A page boy is a young male attendant at a wedding or a cotillion (a social dance). This type of wedding attendant is less common than it used to be, but it is still a way of including young relatives or the children of friends in a wedding. Pages are often seen at British royal weddings, such as the wedding of Prince William and Catherine Middleton in 2011. At cotillions, there may be many pages, for effect.

Traditionally, page boys carry the bride's train, especially if the bride is wearing a dress with a long train. Because of the difficulty of managing a train, page boys are generally no younger than age seven, with older boys being preferred for more complicated duties.
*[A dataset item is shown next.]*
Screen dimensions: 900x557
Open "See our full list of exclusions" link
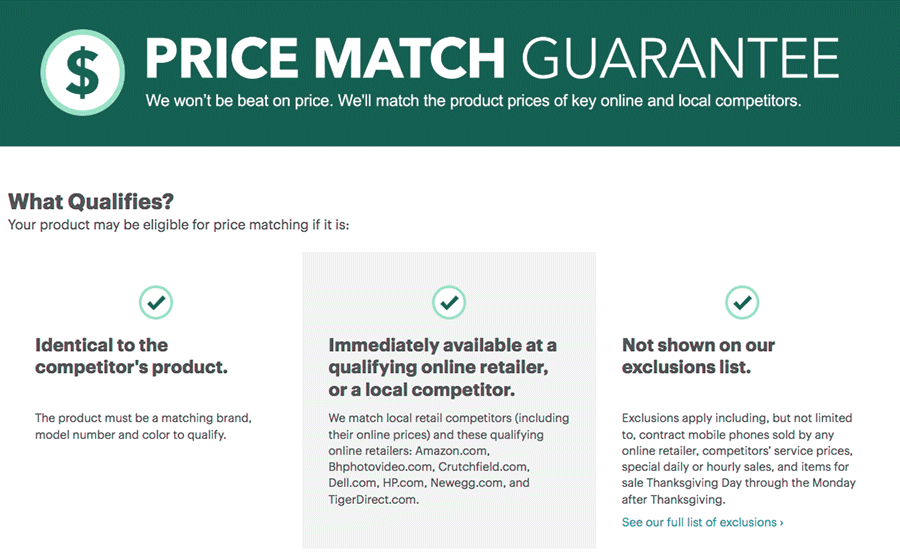[699, 522]
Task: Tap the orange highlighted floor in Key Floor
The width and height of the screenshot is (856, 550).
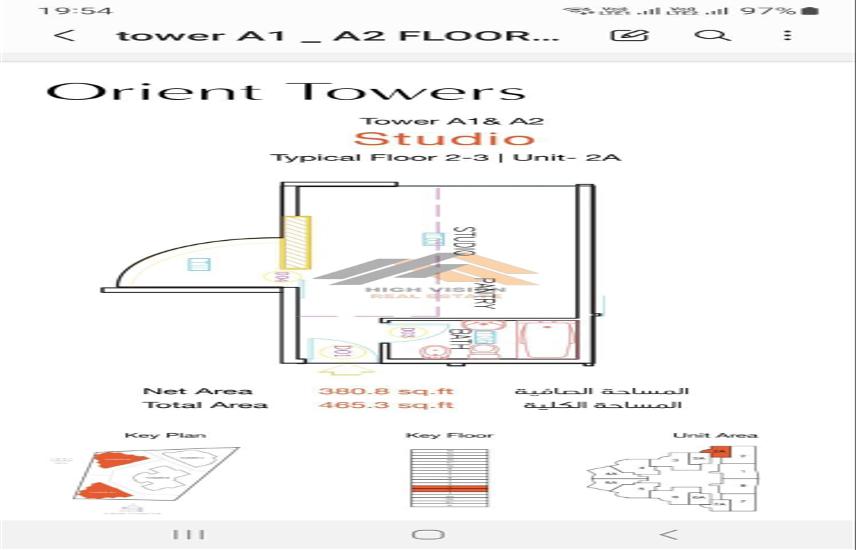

In a formal wedding, the ring bearer is a special page who carries the wedding rings for the bridal party. This is almost always symbolic, with the ring bearer carrying a wedding ring cushion on which imitation rings are sewn, while the real wedding bands are kept in the safekeeping of the best man. If the real rings are used, they are generally tacked on with thread to prevent their accidental loss.

Ring bearers are often young relatives or children of friends (usually male but can also be female) and are generally in the same age range as flower girls, which is to say that they are usually no younger than about five nor older than ten, although the age range is up to the marrying couple. If the couple have had any children prior to marriage, then their child(ren) may serve as ring bearer(s).

A coin bearer is similar to a ring bearer. The coin bearer is a young boy who marches up the wedding aisle to bring the wedding coins, a tradition in Spanish-speaking countries. The wedding coins are more commonly known as wedding arrhae, and the coins are presented to the celebrant for a blessing.